I hope you have the third arm somewhere! A hail storm last year broke off one arm from my anemometer. Tried industrial super glue, but didn't last.
I drilled both pieces with a tiny drill and broke a steel needle to get a short length and super glued the needle piece into each plastic part and then held the pieces together until the glue set up. Has been working for about 8 months.

Paul

6v6gt:
Power saving with Arduino is a big topic. Do your development on something like a Uno or Nano, then move the project onto a barebones Arduino Uno (Google this). This sheds all the power hungry components but is not so easy to work with.

In principle, the Arduino wakes up, waits until it has seen a complete revolution (or enough for a reliable average), sends the times somewhere, then goes to sleep again for a set time. This saves power.

Okay, good to know! :smiley: But also, sorry, I wasn't clear about that. I'll be using a nodemcu esp8266 board. So I know I'll be able to use deep sleep mode for very little power draw, it was just more the windspeed that might take a few seconds to calculate. But those few seconds might cost me a (few) week(s), of battery life, if I'm right....

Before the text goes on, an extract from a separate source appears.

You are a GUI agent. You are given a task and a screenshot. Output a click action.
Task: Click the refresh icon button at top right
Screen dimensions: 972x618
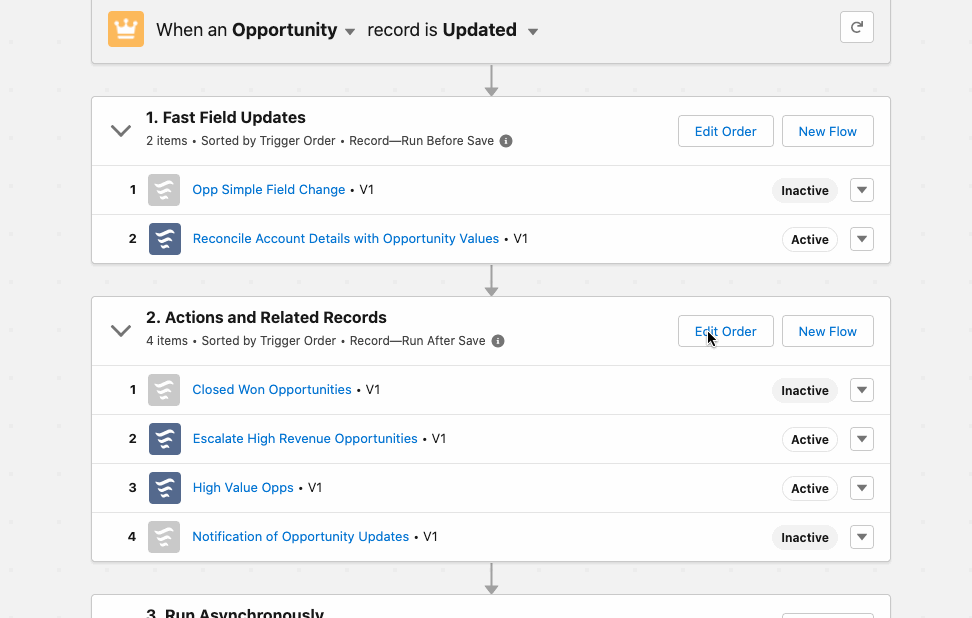point(857,28)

I hope you have the third arm somewhere! A hail storm last year broke off one arm from my anemometer. Tried industrial super glue, but didn't last.
I drilled both pieces with a tiny drill and broke a steel needle to get a short length and super glued the needle piece into each plastic part and then held the pieces together until the glue set up. Has been working for about 8 months.

Haha, sadly I've had the same problem with this one, which is why I put it in my shed. I didn't find a solution at the time to keep it in place securely. At the start of this year though, I've bought a 3D-Printer, so I'll be printing a complete new top, with arms attached. I hope that that will last for some time :slight_smile: Thanks for the tip though, I'll try it if 3d Printing it became impossible.

ESP Low Power: #58 ESP8266 Sensor runs 17 days on a coin cell/transmits data (deep-sleep) - YouTube
Just the first screen says it all (data assuming 1 transmission per hour)

Exactly! But the for the windspeed we need to keep it on for like 2-5 seconds (because it isn't instand like, most sensors), the question is, how low can we go? But I guess we'll find out, once I get it coded. :wink:

wobelaar:
Haha, sadly I've had the same problem with this one, which is why I put it in my shed. I didn't find a solution at the time to keep it in place securely. At the start of this year though, I've bought a 3D-Printer, so I'll be printing a complete new top, with arms attached. I hope that that will last for some time :slight_smile: Thanks for the tip though, I'll try it if 3d Printing it became impossible.

Unless you can print with UV resistant plastic, you won't do any better than your existing device. It is NOT UV resistant plastic as can be seen in the pictures.